Heterogenic presentations of Sialidosis in two Sri Lankan children

Abstract

Background

Sialidosis is a rare autosomal recessive lysosomal storage disorder (LSD) caused by alpha-N-acetylneuraminidase enzyme deficiency due to mutations in neuraminidase NEU1 gene which results in accumulation of sialyloligosaccharides in lysosomes in various organs and tissues. Type 1 sialidosis is a mild and nondysmorphic form presents at second or third decade of life while type 2 is severe and dysmorphic, where affected individuals will present in utro, infantile and juvenile periods.

Case presentations

Herein we present two Sri Lankan children who were genetically diagnosed to have Sialidosis type 2. Case 1 presented at one month of age with abdominal distension since day 2 of life found to have coarse facies, failure to thrive, hepatoslenomegaly, ascites and anemia. Bilateral posterior embryotoxon was detected during ophthalmologic examination. It is a novel ocular feature in sialidosis which has not been mentioned before in the literature. Case two presented at the age of 8 years with unevaluated squint since age of 3 years and poor school performance. Bilateral cherry red spots were found following eye examination. Molecular characterization of case 1 showed novel allelic variant c.798+1G>A in NEU 1 gene which results from homozygous splicing pathogenic mutation.

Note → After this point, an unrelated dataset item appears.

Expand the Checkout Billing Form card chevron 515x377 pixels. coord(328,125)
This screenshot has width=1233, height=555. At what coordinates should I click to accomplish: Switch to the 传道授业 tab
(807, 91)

Compound heterozygous mutations were found in case 2 involving splicing pathogenic variant c.798+1G>A and a missence uncertain significant variant c.887 A>G.

Conclusion

Sialidosis type 2, a rare neuronal storage disorder may present with a variety of symptoms and signs. Sialidosis should be considered with uncommon presenting features such as abdominal distension and ascites. Though cherry red spots are common ocular manifestation, novel ocular features such as posterior embrayotoxon also should consider in storage disorders.